== Entries shown ==
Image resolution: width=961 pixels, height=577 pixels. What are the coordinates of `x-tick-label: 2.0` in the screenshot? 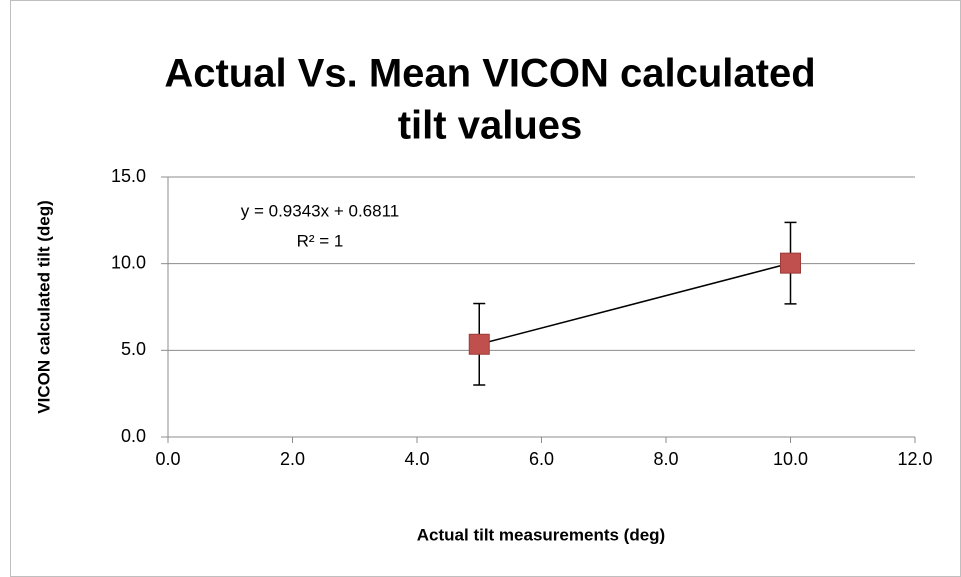 It's located at (292, 459).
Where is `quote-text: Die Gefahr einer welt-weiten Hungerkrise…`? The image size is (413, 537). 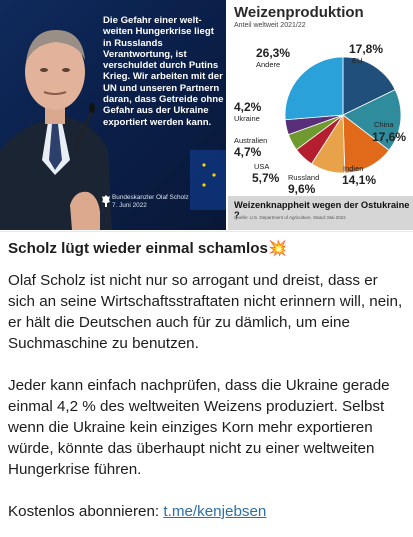 quote-text: Die Gefahr einer welt-weiten Hungerkrise… is located at coordinates (164, 72).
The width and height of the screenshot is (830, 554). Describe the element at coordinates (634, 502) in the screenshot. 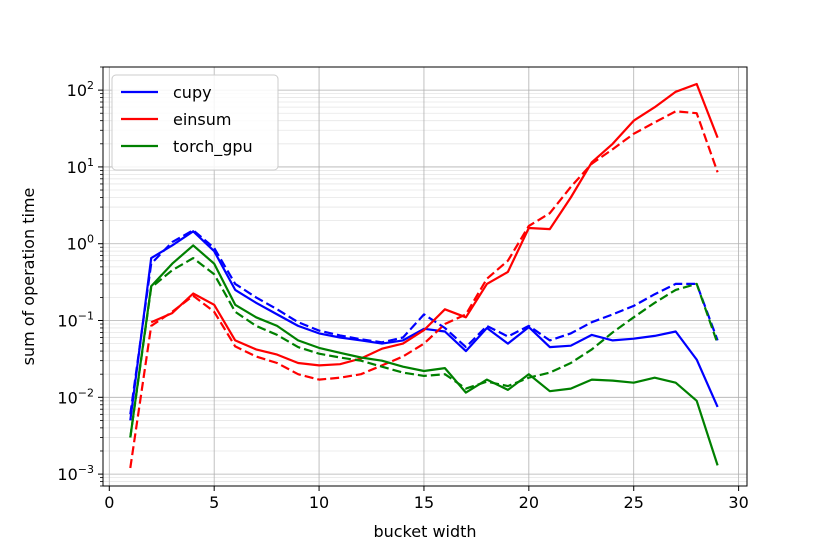

I see `x-tick-label: 25` at that location.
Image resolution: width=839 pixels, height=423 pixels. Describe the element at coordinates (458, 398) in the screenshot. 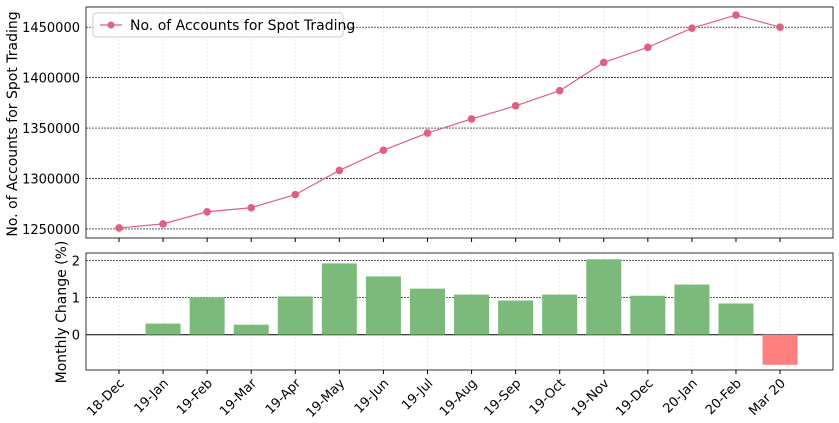

I see `x-tick-label: 19-Aug` at that location.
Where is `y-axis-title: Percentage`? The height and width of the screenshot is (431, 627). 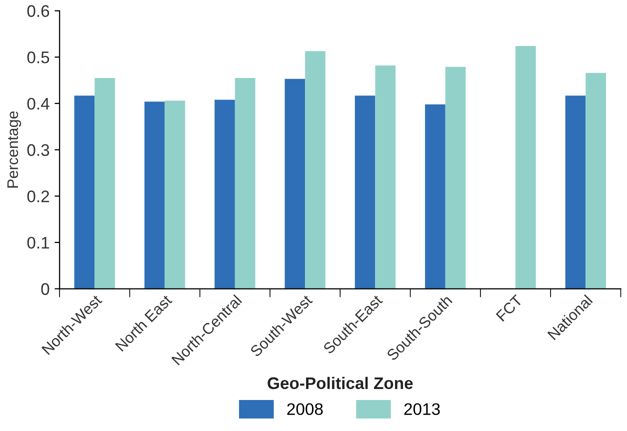 y-axis-title: Percentage is located at coordinates (14, 150).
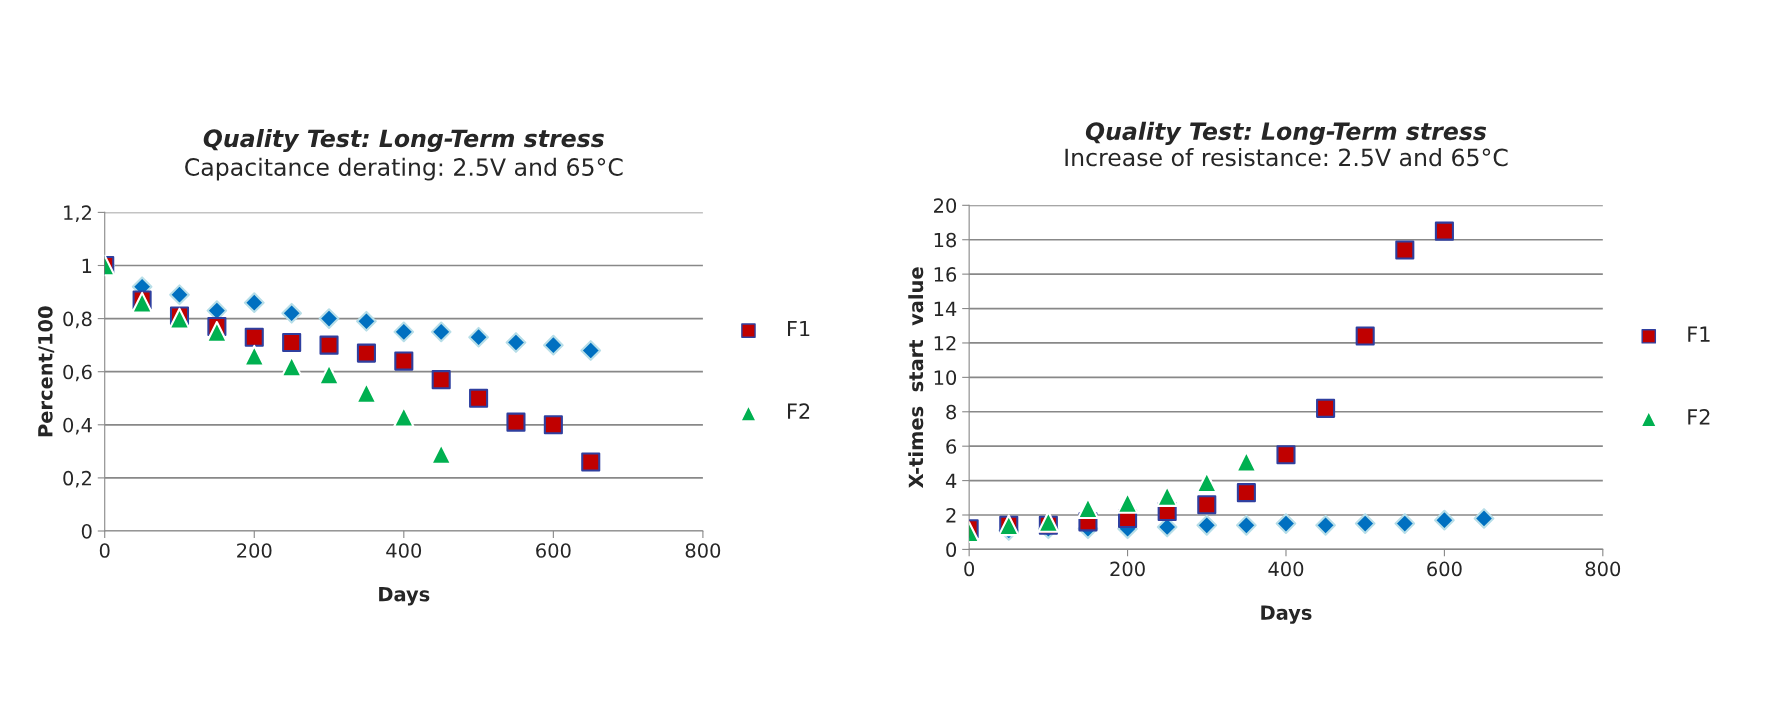 This screenshot has height=708, width=1775. What do you see at coordinates (77, 479) in the screenshot?
I see `y-tick-label: 0,2` at bounding box center [77, 479].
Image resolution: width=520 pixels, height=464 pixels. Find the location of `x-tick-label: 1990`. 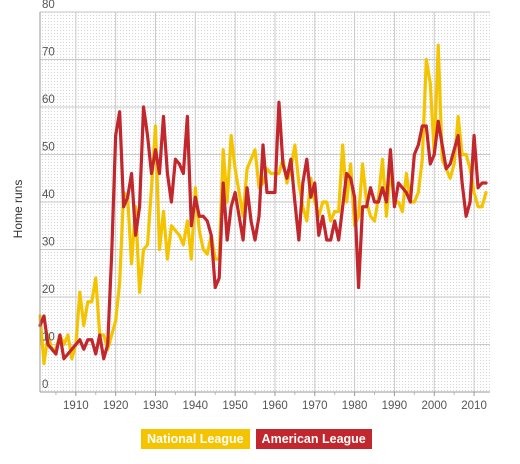

x-tick-label: 1990 is located at coordinates (395, 406).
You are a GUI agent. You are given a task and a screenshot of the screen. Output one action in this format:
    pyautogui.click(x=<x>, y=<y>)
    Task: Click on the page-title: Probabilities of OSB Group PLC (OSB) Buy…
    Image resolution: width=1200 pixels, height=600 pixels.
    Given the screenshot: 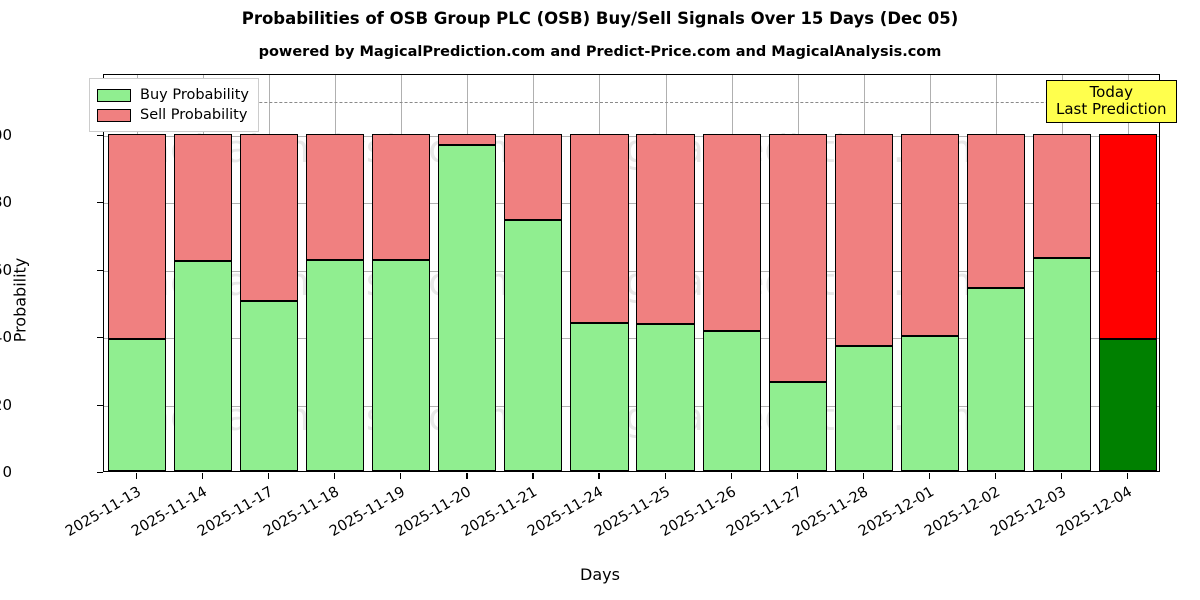 What is the action you would take?
    pyautogui.click(x=600, y=18)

== What to produce ==
Convert the data above, from the line containing "Image resolution: width=520" up to and including the line containing "x-tick-label: 1990 is", into a JSON list of strings with one string per line. Skip blank lines and leave the pictures out.

== Response for this exercise ==
[
  "Image resolution: width=520 pixels, height=464 pixels. Find the location of `x-tick-label: 1990`. ",
  "x-tick-label: 1990 is located at coordinates (395, 406)."
]